Murder in the Name of Honor (28 page)

Forensic pathologist Dr Philip Birch performed a wound-pattern analysis on Tina's body. He found six stab wounds in close proximity in her solar plexus. He later told reporters, ‘She was supposedly involved in a wild, free-for-all fight with a knife and it seemed very odd that all of the injuries were tightly-clustered in a specific area of the body.'

That's because stabbing victims usually thrash about, moving their arms and legs. It was highly unlikely that Tina had stayed still and also highly unlikely that her father, who was smaller than her, would have been able to hold his daughter still and stab her at the same time.

Investigators interviewed the paramedics who were first to arrive on the scene. They said Tina's arms were stretched out above her head, as if she had been restrained. The only other person in the room who could have held Tina's arms was her mother, Maria. Forensic analysis revealed Tina's blood and hair on the inside of the jumper that Maria was wearing at the time.

The prosecutors were convinced, but had a problem – would a jury believe that a father and mother could kill their own daughter, rather than their own claims that they had acted in self-defence?

Then investigators were hit with a bombshell. The FBI called them to say that US intelligence had photographed Zein Isa attending a meeting in Mexico with individuals who were known
to have ties to the Palestinian Liberation Organization. The FBI suspected that Zein was maintaining a safe house for any Middle Eastern ‘terrorist' who needed a place to hide.

As part of their surveillance of Zein, the FBI had placed recording devices in the family home. The tapes had run twenty-four hours a day, seven days a week, but because the Bureau did not consider Zein to be a serious player, they hadn't yet listened to the recordings.
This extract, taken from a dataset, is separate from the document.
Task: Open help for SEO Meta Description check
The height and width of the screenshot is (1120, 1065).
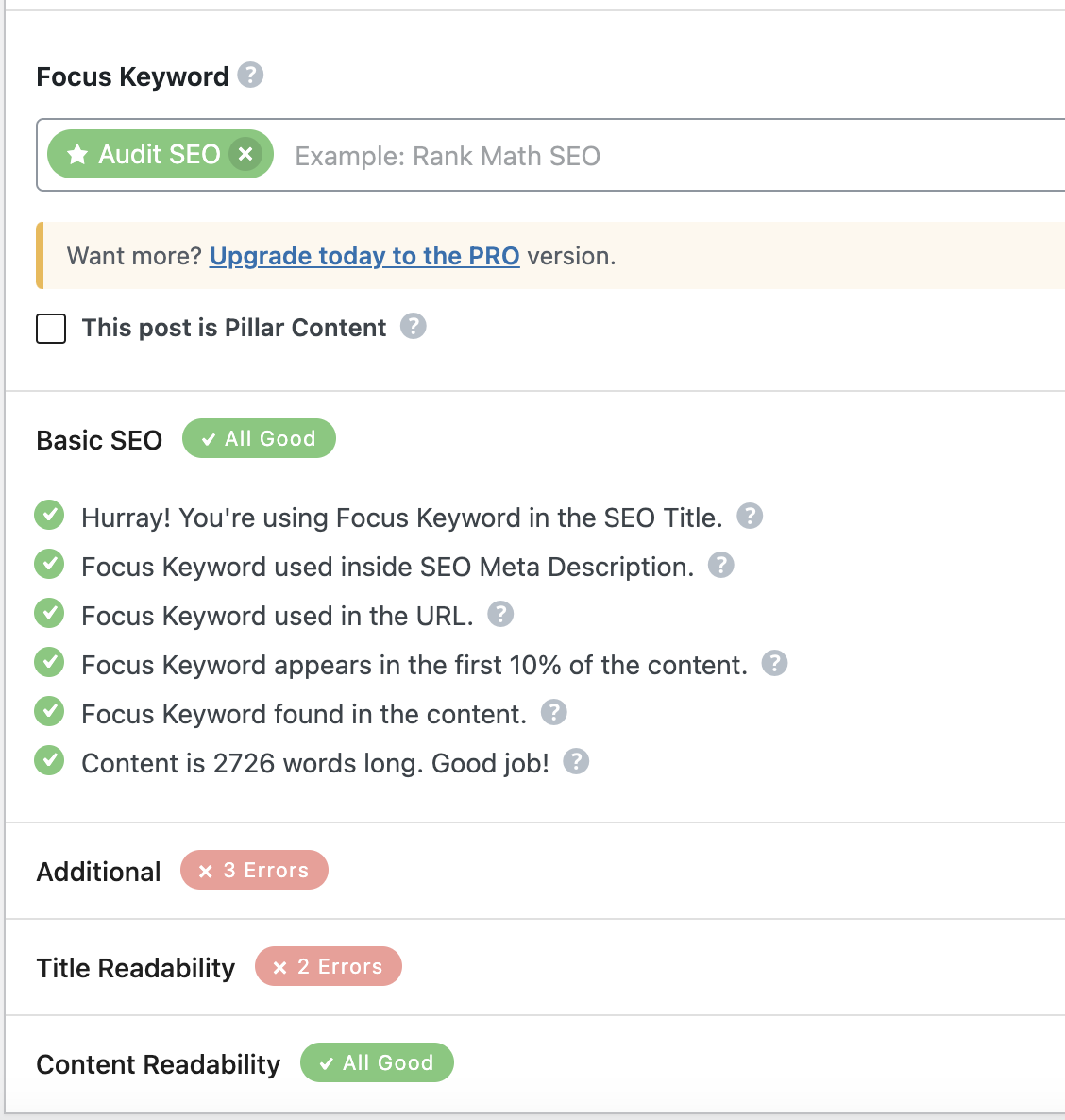Action: [x=721, y=566]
The police then had to get the permission of the then Attorney General, Richard Thornberg, to release the recordings, as the publicity surrounding the case would alert others close to Zein and across the USA to the fact that they might be under surveillance.

Thankfully, Thornberg immediately gave them permission. The seven-minute tape provided them with damning evidence. It appalled the jury of seven women and five men and shocked court officials, who thought they had seen and heard everything before.

‘It's worse than any movie, any film, anything I thought that I would ever hear in my life,' assistant prosecutor Bob Craddick told the
New York Times
. It was also totally unique. This was the first time that the entirety of an honour killing and its run-up and aftermath had been recorded in full terrible detail.

The crucial part of the transcript started with Tina returning home from work.

Maria: ‘Where were you, bitch?'

Tina: ‘Working.'

Zein: ‘We are telling you that if you want to marry that black guy we won't accept that he marries you. Don't you have a conscience? It's fornication! What about your chastity, isn't it a scandal? ... Here, listen, my dear daughter, do you know that this is the last day? Tonight, you're going to die.'

Tina: ‘Huh?'

Zein: ‘Do you know that you are going to die tonight?'

[There is a pause, then screaming from Tina.]

Tina: ‘Mother, please help me! Mother, can't you make him stop?'

Zein: ‘Keep still, Tina!'

Tina: ‘Mother, please help me!'

Mother: ‘Huh? What do you mean?'

Tina: ‘Help! Help!'

Mother: ‘What help?'

Maria: ‘Are you going to listen? Are you going to listen?'

Tina: ‘Yes! Yes! Yes, I am!' [coughs] ‘No. Please!'

Maria: ‘Shut up!'

[Tina continues to cry and scream, but her voice is unintelligible.]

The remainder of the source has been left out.